Pero se llamó a la cautela. La invitación de Abelardo la tomó desprevenida:
"¿Y si fuéramos a hacer el amor?"
Se encontró en
los brazos de Abelardo como si desde toda la vida hubiera navegado en busca de
aquel puerto. Lo supo en el mismo instante en que él le quitó la ropa y abrazó
su cintura con la precisión de un músico que tocara su instrumento.
Llegó a su
casa a las doce y se tendió al lado de Fabián que dormía como si ella no se
hubiera ausentado. Agradeció ese desapego. Los días que siguieron fueron de una
intensidad agotadora. Luego de salir de la editorial, ella y Abelardo paseaban
por el botánico, y él se entretenía en enseñarle el nombre de las plantas. Ese
fin de semana se fueron juntos a Tepoztlán. Fabián tenía un almuerzo de
despedida con sus colegas de la
Universidad y ella pretextó un leve resfrío. Llevó su guitarra
y le cantó canciones de Argentina, las zambas que tocara una y otra vez en
aquella larga ausencia. Él le decía: "Alguna vez le voy a contar a mis
nietos que amé una argentina y que cantaba con su guitarra".
Luisa se
preguntaba si Fabián sospecharía algo. De ser así, nada dejaba entrever. La
veía llegar a veces de la calle con la mirada brillante y las mejillas
arreboladas pero parecía estar a mil leguas de todo. Para disipar cualquier
duda, ella se ponía a empacar los libros y las artesanías con fanática
aplicación, como para que no quedaran dudas de que nada había cambiado en sus
vidas. Con la venta de los muebles, la casa se fue vaciando de a poco. Sólo les
quedaban la cama y la mesa que Carmelita, la vecina, entregaría al día
siguiente de su partida. A Luisa se le estrujaba el corazón cuando miraba por
la ventana el jacarandá florecido, o cuando se asomaba a su ventana y
contemplaba las cimas lejanas del Ajusco. Comprendió cuánto se había apegado a
todo aquello.
La tarde del
último encuentro se puso el vestido hindú que llevaba el día que salieron por
primera vez. La partida estaba fijada para el día siguiente y quería que él la
recordara para siempre con aquel atuendo que le daba una apariencia de una de
esas pinturas del medioevo. Se amaron durante cinco horas. Cuando él entraba en
su cuerpo, Luisa se mordía los labios hasta sacarse sangre. Era la primera vez
que gozaba con aquella intensidad. Tirados uno al lado del otro, conversaban.
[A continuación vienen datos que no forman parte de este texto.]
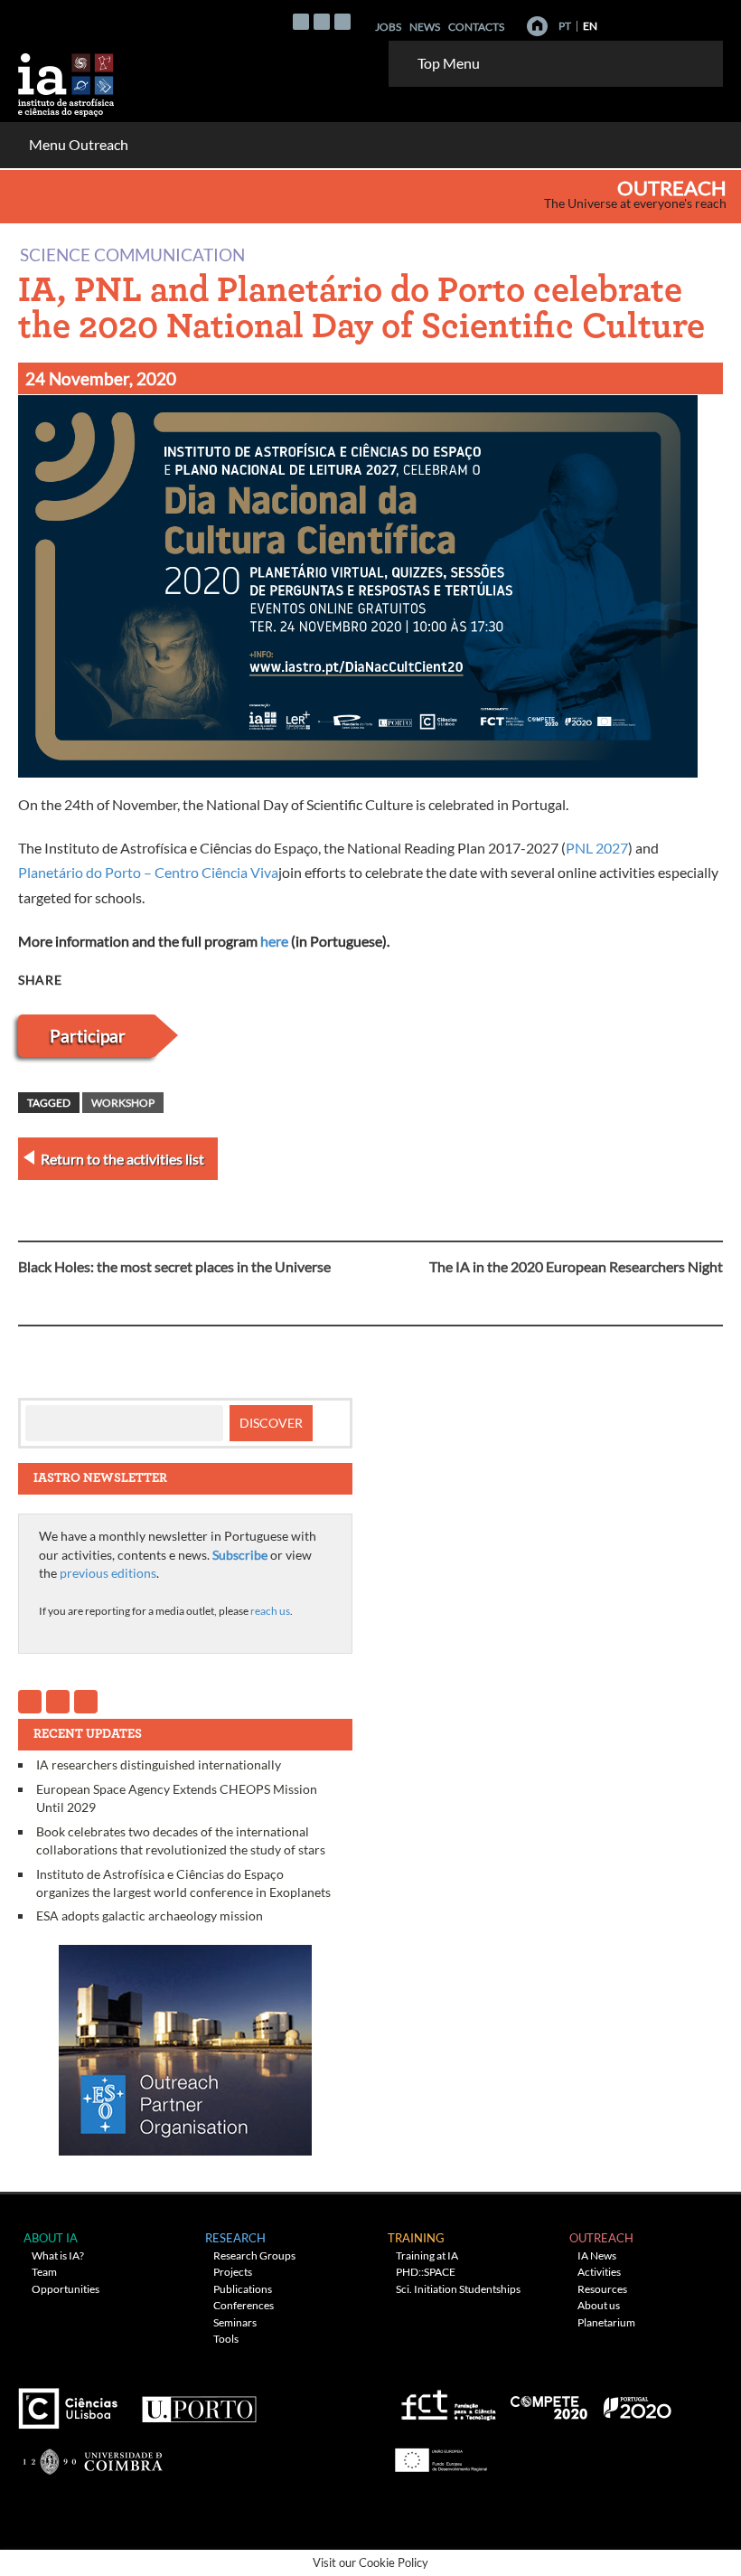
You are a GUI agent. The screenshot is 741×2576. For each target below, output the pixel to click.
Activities (599, 2272)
Por momentos él le fabricaba sombras chinas en la pared y ella se reía hasta
quedar sin aliento: "Para que no estés triste", le decía Abelardo,
recorriéndole todo el cuerpo con sus besos. Ninguno de los dos tocó el tema de
la inminente separación. Cuando la dejó en la puerta de su casa, él le dijo:
"No te olvidaré jamás".
En el
aeropuerto la aturdió el gentío. No pensaba que ya faltaban pocas horas para el
tan anhelado regreso. La obsesionaba el pensamiento de Abelardo solo en su
departamento, o conversando con Eva, tratando de disimular la tristeza. Fabián
se acercó al mostrador de Aerolíneas y subió las valijas a la báscula. Fue sólo
entonces cuando Luisa lo envolvió en un abrazo largo y estrecho y lo besó en la
mejilla mientras le decía: "Tal vez algún día me perdones". Y, sin
más, se volvió y corrió hasta la salida.